Casey opens the session by stating the importance of encouraging data curiosity by utilizing the proper skill sets and analyzing data to extract value for the business. Weinrich asserts that team members must be aware of their role in helping a company become data-driven.
According to Whitacre, data champions must take the initiative to develop convincing arguments for stakeholders to join their data program. He suggests involving data executives at both ends of the organization to implement a data program.
Weinrich describes how her organization’s HR department is becoming a strategic pillar due to a growing interest in data. She advises talent acquisition professionals to hire data-literate people as an alternative strategy for promoting data literacy. Whitacre notes that having a list of questions based on data, and working with teams to address them, promotes data curiosity.
For Weinrich, it’s essential to give people a chance to ask questions so that data literacy initiatives may be developed. She also promotes diversity within the group to help determine whether decisions are made using data at every level of the organization.
Casey describes obstacles as "interesting" and remarks on the workforce generation gap and how to balance it while showcasing tools’ usefulness. "Machine learning and artificial intelligence are not necessarily replacing the manager or the judgment,” he adds. “It ensures the data has a seat at the table.”
Introducing a data literacy program asks for change, and “…organizations are relentless about operational efficiency," Whitacre says. He maintains that the explanation of three elements convinces people to accept the change:
An increase in revenue
Cost reduction
Risk mitigation
Next, Loveless advises "push testing," which involves introducing a product to a particular section of the company to measure the rise in sales.
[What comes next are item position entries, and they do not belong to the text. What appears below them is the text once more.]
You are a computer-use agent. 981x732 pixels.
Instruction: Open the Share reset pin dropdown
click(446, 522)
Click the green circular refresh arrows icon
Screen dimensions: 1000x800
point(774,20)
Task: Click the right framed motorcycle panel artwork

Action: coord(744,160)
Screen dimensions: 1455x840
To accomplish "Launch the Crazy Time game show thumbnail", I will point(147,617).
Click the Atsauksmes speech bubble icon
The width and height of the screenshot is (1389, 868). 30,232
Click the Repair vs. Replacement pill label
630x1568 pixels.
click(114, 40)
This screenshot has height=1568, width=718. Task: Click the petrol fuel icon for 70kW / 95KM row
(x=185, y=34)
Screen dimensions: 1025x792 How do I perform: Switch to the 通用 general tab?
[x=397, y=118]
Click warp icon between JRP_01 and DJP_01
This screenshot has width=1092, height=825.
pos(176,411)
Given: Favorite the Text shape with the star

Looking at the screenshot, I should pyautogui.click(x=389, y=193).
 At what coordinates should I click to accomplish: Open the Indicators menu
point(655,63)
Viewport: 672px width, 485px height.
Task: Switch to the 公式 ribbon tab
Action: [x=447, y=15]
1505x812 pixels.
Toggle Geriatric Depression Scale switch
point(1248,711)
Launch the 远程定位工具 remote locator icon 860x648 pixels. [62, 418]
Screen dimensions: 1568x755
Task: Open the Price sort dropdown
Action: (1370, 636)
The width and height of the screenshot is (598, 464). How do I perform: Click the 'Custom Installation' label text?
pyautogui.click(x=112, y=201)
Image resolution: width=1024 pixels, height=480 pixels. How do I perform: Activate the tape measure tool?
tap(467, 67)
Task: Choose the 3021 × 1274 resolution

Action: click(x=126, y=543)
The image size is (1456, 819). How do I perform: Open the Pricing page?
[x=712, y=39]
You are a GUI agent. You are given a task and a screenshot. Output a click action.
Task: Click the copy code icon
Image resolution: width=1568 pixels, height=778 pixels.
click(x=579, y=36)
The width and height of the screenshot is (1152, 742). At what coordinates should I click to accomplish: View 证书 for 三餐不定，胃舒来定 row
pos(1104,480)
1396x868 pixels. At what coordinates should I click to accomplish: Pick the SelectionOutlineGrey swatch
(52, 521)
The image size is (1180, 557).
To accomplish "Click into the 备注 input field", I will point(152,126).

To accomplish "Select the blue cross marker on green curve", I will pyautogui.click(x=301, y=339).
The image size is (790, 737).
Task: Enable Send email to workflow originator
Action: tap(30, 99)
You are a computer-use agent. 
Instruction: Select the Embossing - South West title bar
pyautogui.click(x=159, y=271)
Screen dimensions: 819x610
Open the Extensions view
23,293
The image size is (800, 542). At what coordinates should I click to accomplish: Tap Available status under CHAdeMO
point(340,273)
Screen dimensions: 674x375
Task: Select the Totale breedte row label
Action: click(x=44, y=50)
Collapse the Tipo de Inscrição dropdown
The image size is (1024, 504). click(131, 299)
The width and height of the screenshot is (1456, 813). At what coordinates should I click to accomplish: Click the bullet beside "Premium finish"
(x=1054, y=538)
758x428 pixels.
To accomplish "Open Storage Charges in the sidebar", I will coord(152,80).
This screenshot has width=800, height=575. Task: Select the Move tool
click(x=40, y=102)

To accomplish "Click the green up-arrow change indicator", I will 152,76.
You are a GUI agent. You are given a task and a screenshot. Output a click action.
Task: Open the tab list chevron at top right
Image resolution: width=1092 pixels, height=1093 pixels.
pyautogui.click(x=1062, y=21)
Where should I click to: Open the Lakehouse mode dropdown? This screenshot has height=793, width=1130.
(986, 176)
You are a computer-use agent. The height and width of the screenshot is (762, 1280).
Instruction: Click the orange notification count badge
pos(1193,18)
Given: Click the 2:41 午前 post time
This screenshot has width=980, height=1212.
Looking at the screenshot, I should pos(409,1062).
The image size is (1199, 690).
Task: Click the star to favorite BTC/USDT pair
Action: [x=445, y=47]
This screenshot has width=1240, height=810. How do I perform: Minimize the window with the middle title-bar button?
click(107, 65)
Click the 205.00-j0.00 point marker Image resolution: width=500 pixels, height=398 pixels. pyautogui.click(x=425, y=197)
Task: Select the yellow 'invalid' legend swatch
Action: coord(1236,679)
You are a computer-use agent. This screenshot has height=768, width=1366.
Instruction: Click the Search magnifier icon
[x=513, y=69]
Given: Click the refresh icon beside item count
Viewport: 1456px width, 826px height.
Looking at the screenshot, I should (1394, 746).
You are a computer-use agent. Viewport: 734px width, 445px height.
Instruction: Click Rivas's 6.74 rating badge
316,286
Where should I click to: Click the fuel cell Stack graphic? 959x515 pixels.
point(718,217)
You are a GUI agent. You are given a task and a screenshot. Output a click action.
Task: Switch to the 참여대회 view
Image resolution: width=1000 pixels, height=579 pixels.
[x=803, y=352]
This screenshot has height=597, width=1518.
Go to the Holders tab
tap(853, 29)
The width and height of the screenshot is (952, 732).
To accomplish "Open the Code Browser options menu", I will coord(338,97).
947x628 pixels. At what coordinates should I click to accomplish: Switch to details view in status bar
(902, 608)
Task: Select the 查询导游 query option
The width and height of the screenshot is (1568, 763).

If it succeeds, it serves as a model for the rest of the organization and highlights the value of data.
Similarly, for Weinrich, executives who make data-driven decisions enable their organizations to become future-ready. Casey focuses on identifying worthwhile chances, exercising, designing the process, understanding data, assessing, and lastly, considering buy-in and adoption to foster corporate data curiosity.
Allowing people to understand that they regularly make data-driven decisions is essential, in Weinrich’s opinion.
In his approach, Whitacre focuses on using technology to generate curiosity for various types of data. “If you walk into Kroger Labs today, you will find about 10 big screens playing a video analytics project, an artificial intelligence project, a digital store, an avatar talking to you, and different kinds of sensors,” he explains. “My goal is to spark curiosity.”
Loveless adds, “Our role in the company being the BI group, is providing that data and making sure that they are curious about it and want the information from us.”
Whitacre poses the following two conditions related to innovation:
1. Value derivation from a job well done
2. Probabilities and timeline of succession
A key obstacle to fostering data literacy in the workforce is the persistent technology gap, says Loveless. As a solution, he concurs with choosing a platform like Excel that is system-wide accessible and not restricted to one or two people.
Furthermore, Weinrich states, “The organization of the future is going to be skills-based. Forty percent of searches that are happening on LinkedIn are skills-based, not title-based. So when you look at upskilling your workforce, it is simply saying we are making you future-ready.”
In conclusion, Casey says he believes that motivating employees to use the tools to improve organizational value is the real challenge. He notes, “If people have a good incentive to try to use these tools, the organization’s return on investment for teaching them those tools will be tremendous.”